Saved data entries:
----------------------------------------
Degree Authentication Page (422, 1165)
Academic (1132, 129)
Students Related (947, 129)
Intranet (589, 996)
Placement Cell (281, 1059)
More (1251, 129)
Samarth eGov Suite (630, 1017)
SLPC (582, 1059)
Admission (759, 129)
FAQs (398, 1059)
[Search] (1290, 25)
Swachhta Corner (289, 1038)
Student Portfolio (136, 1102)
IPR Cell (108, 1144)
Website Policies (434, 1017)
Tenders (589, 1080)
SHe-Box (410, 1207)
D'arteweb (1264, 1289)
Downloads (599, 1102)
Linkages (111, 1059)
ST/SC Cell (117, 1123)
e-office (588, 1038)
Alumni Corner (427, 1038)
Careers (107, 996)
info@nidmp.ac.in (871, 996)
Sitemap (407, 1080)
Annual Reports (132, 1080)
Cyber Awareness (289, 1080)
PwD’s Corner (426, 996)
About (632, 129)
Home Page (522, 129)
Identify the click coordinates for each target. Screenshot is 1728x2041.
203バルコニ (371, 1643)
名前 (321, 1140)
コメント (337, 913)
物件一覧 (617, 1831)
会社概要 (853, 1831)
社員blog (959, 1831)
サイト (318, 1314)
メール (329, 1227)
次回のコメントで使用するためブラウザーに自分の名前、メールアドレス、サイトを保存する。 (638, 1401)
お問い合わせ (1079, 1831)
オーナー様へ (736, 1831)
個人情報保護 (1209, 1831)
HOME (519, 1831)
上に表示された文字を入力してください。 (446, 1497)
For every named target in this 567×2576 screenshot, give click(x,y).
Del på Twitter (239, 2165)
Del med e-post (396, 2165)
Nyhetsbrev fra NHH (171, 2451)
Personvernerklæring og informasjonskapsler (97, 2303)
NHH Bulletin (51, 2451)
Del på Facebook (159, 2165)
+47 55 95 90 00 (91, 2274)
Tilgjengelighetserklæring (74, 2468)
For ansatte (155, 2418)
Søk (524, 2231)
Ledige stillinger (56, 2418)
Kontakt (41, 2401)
----------------------------------------
### TO DO:
All that is wanted is the stretch of lines above from the one containing "Placement Cell (281, 1059)" through the one containing "Del på Twitter (239, 2165)", duplicated exactly.

### RESPONSE TO THE EXERCISE:
Placement Cell (281, 1059)
More (1251, 129)
Samarth eGov Suite (630, 1017)
SLPC (582, 1059)
Admission (759, 129)
FAQs (398, 1059)
[Search] (1290, 25)
Swachhta Corner (289, 1038)
Student Portfolio (136, 1102)
IPR Cell (108, 1144)
Website Policies (434, 1017)
Tenders (589, 1080)
SHe-Box (410, 1207)
D'arteweb (1264, 1289)
Downloads (599, 1102)
Linkages (111, 1059)
ST/SC Cell (117, 1123)
e-office (588, 1038)
Alumni Corner (427, 1038)
Careers (107, 996)
info@nidmp.ac.in (871, 996)
Sitemap (407, 1080)
Annual Reports (132, 1080)
Cyber Awareness (289, 1080)
PwD’s Corner (426, 996)
About (632, 129)
Home Page (522, 129)
Identify the click coordinates for each target. Screenshot is 1728x2041.
203バルコニ (371, 1643)
名前 (321, 1140)
コメント (337, 913)
物件一覧 (617, 1831)
会社概要 (853, 1831)
社員blog (959, 1831)
サイト (318, 1314)
メール (329, 1227)
次回のコメントで使用するためブラウザーに自分の名前、メールアドレス、サイトを保存する。 (638, 1401)
お問い合わせ (1079, 1831)
オーナー様へ (736, 1831)
個人情報保護 (1209, 1831)
HOME (519, 1831)
上に表示された文字を入力してください。 (446, 1497)
For every named target in this 567×2576 screenshot, give click(x,y).
Del på Twitter (239, 2165)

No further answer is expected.